How to Unlock a Password-Protected PDF Online for Free
You have a PDF that asks for a password every time you open it. You know the password — it's just tedious to enter it every single time, or you need to edit the document in a tool that doesn't support encrypted PDFs. Unlocking it (removing the password) is perfectly legitimate when you own the document. This guide shows you how to do it in seconds, directly in your browser.
What "unlocking" a PDF actually means
Unlocking a PDF means removing the open (user) password from the file so it can be opened without a credential prompt. The process is straightforward: you supply the correct password once, the tool decrypts the file, then saves a new copy without any encryption.

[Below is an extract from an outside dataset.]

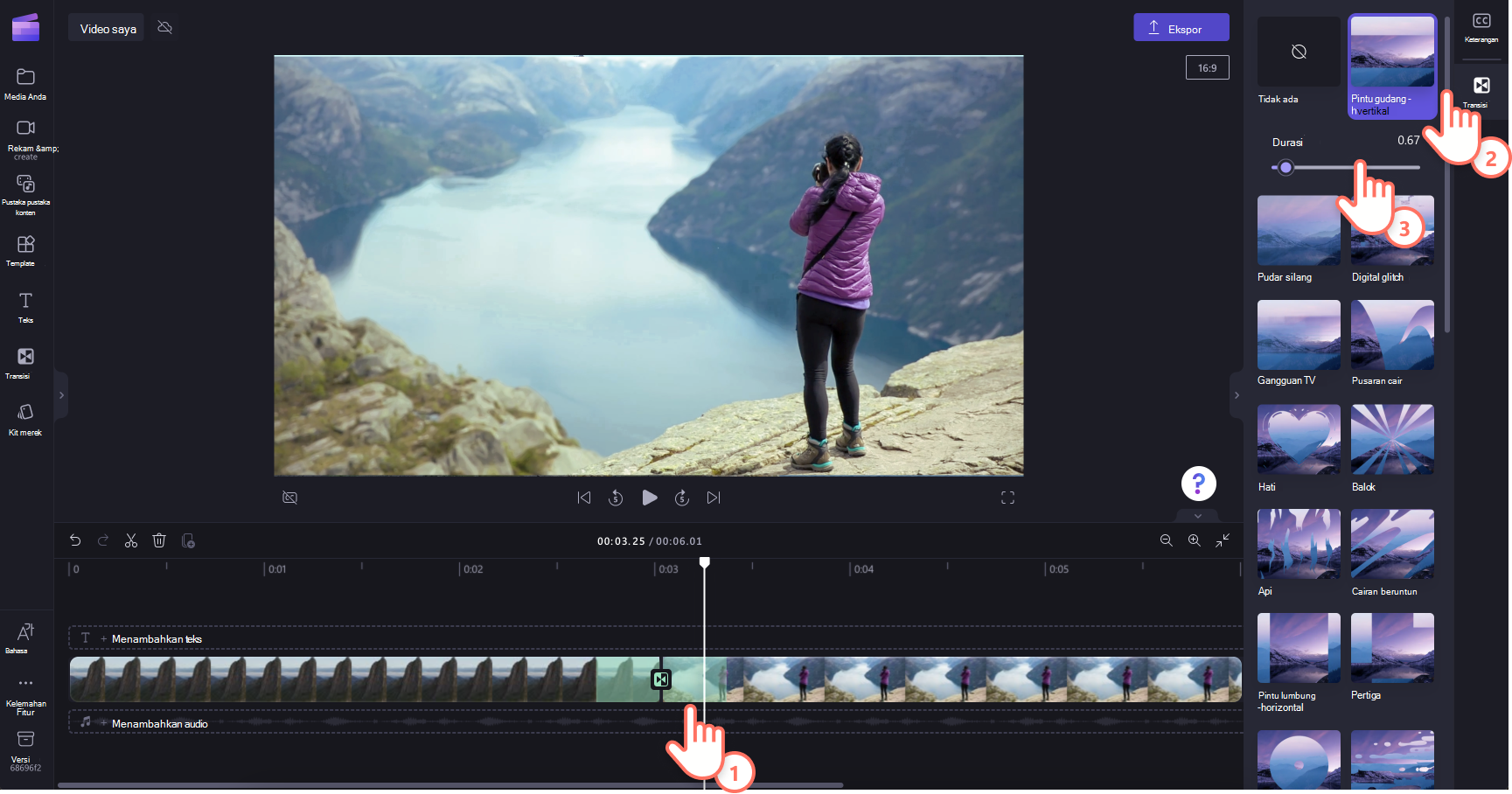Zoom in on the timeline
Screen dimensions: 1512x794
click(x=1194, y=540)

This is not the same as cracking or bypassing a password. You must already know the correct password. What the tool removes is the requirement to enter it every time.

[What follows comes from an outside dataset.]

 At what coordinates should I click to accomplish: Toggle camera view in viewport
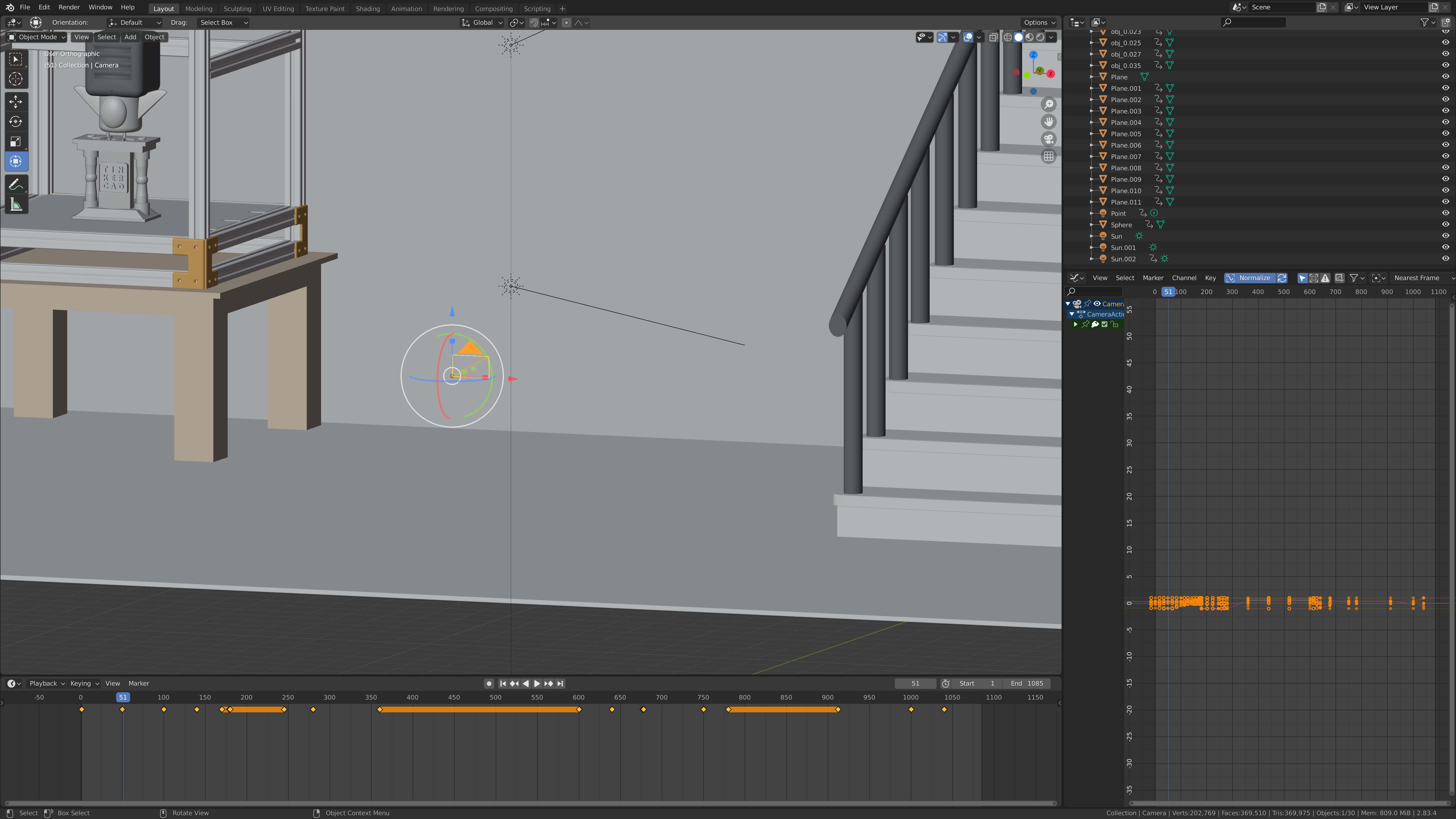coord(1048,139)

How to unlock a PDF in your browser
Most unlock tools send both your file and password to a cloud server. Given that the whole point of the password is privacy, that's a significant concern. PeakPDFs decrypts the PDF entirely inside your browser — your file and password never travel anywhere.
Unlock PDF free — your password never leaves your device
Open Unlock PDF Tool →- Go to the Unlock PDF tool
- Drop your password-protected PDF onto the upload zone, or click to browse
- Enter the current PDF password in the field that appears
- Click Unlock PDF
- Download the unlocked copy
If you enter the wrong password, an error message appears immediately. The original file is never modified.
Two types of PDF protection
PDFs can have two distinct kinds of passwords:
- User (open) password — blocks opening the file entirely. You must enter this to view the PDF at all.
- Owner (permissions) password — the file opens without a password, but certain actions are restricted (printing, copying text, editing). Some PDFs only have this type.
The Unlock PDF tool handles both. For user-password files, you enter the password to decrypt. For owner-password-only files (restrictions without an open password), the tool can often remove the restrictions without any password input.
When unlocking makes sense
- You received a PDF from a client or colleague who set a password for transit security, and you now want to store it without the password prompt
- You need to edit, annotate, or extract text from a PDF using a tool that can't handle encrypted files
- You want to run the file through another PeakPDFs tool (split, remove pages, add page numbers) which requires an unlocked PDF
- You created the PDF yourself and want to change to a different password — unlock first, then re-protect with the new password using the Protect PDF tool
Frequently asked questions
Can PeakPDFs crack a PDF password I don't know?
No. This tool requires the correct password. It removes the encryption once you supply the right key — it cannot brute-force or bypass unknown passwords.
Is it safe to enter my password on this page?
Yes. Everything runs in your browser. Your password is used locally to decrypt the file and is never sent to any server or stored anywhere.
Will the original file be changed?
No. The tool creates a new unlocked copy for download. Your original password-protected file is untouched.
Why is the downloaded file still asking for a password?
Make sure you're opening the newly downloaded file — not the original you uploaded. The download has the suffix "-unlocked" in the filename.
Can I re-add a different password after unlocking?
Yes. Use the Protect PDF tool to add a new password to the unlocked file.